Failed military coup to lead to executive presidency

  • 22 Jul 2016 15:13

Article written by Junior Analyst, Laurence Clare published 22/07/16


Failed military coup to lead to executive presidency

In the wake of a failed coup attempt by factions within the Turkish military on 15 July, the security situation across Turkey has stabilised as the Justice and Development Party (AKP) government asserts its power over state institutions. In response to the attempted overthrow of the elected government by a substantial faction within the army, President Recep Tayyip Erdogan has ordered the arrest or suspension of some 60,000 alleged plotters, primarily members of the armed forces, judiciary, security services, civil servants and teachers. Foreign governments have voiced their concern about the implications for Turkish democracy and human rights as the purge gathers pace, not least with Erdogan pledging to re-introduce the death penalty, which would bar the path to EU membership. Even if President Erdogan eventually chooses to rein back the witch hunt, it will only be after he has established the long-sought executive presidency, institutionalising the political system as an electoral dictatorship.

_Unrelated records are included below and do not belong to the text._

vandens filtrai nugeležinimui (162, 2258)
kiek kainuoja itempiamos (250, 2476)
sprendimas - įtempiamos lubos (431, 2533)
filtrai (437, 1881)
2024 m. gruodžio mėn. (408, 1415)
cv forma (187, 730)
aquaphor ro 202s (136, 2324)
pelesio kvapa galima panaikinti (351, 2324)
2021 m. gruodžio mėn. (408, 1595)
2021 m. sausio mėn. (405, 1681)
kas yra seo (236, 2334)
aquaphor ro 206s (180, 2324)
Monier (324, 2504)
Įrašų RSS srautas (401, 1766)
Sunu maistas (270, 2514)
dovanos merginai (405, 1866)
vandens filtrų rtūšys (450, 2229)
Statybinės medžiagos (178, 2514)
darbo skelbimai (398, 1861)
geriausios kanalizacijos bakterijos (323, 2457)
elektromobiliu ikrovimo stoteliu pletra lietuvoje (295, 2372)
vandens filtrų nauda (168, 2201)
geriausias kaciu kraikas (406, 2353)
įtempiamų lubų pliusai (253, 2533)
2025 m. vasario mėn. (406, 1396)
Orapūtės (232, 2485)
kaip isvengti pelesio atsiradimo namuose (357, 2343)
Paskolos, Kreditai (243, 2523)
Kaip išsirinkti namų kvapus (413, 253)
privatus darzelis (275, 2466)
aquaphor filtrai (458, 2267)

At least 265 people were killed during the military coup, which began late on Friday 15 July. Around 161 of those killed are thought to have been civilians shot by soldiers, with the remainder troops and police officers who fought one another at key sites in Ankara, Istanbul and Izmir. The speed and coordinated nature of the attempted putsch was indicative of a well-planned operation, apparently organised by mid-ranking officers within the air force and gendarmerie. Military units, including tanks and armed ground forces, quickly established control over key transport hubs and critical infrastructure, closing both major bridges in Istanbul and blocking access to the country’s major airports.

At the same time, commandos launched a raid on the hotel in Marmaris at which Erdogan was on holiday, only to narrowly miss the president, who had been moved to another hotel as a precaution after suspicious troop movements in Istanbul. The events of the dramatic evening appear to have turned on the decision of a fighter squadron that had the presidential jet locked on its targeting system, only to hold fire upon being told on the radio that the aircraft was a Turkish Airlines flight. In practice, the coup had failed as soon as President Erdogan appeared on television via a reporter’s smartphone, calling on the people to take to the streets. Encouraged by mosques, massive crowds promptly overwhelmed the soldiers, allowing police to arrest those responsible and restore government control. 

The AKP government blames the coup on the followers of Fethullah Gulen, a US-based religious teacher who heads a massive network of charter schools. Once a critical ally of the AKP as it rose to power as Gulen’s followers were injected into the military after 2003 to dilute its secular identity, Erdogan fell out with the movement in recent years. Most of all, hostility emerged out of the corruption investigations of 2013, when Gulenists within the police and judiciary launched massive raids on senior figures in the AKP government, temporarily threatening the AKP’s dominance at the same time as the Gezi Park protest movement. In response to his network’s alleged involvement in the failed coup, Turkey has filed an extradition order for Gulen, who denies any involvement. Whether the US choses to grant the extradition request will depend on the standard of the evidence of his involvement, as presented to the US judicial system. Any delay will add to the perception in Turkey that Gulen works in close association with the US government to undermine the AKP. 

The coup attempt highlights the extreme disconnect between the Turkish army, with its history of secularism and military interventions, and the AKP government as it continues to deepen its ideological embrace of Islamist identity politics. The motivations driving the attempted overthrow are complex and multi-faceted, but military chiefs had recently expressed concerns over Erdogan’s desire to deploy soldiers to northern Syria outside of a NATO mandate. Without NATO backing, Turkish troops would have been exposed to Russian airstrikes, even as they intervened in a conflict on behalf of a Syrian rebellion that it is largely being fought by an array of Salafi-jihadist groups that are alien to the Turkish army’s secular history. With the army and judiciary as the only state institutions still capable of pushing back against the AKP government in the face of the weakness and division of the elected opposition, it has been fighting a rear-guard struggle to push back against increased involvement in Syria.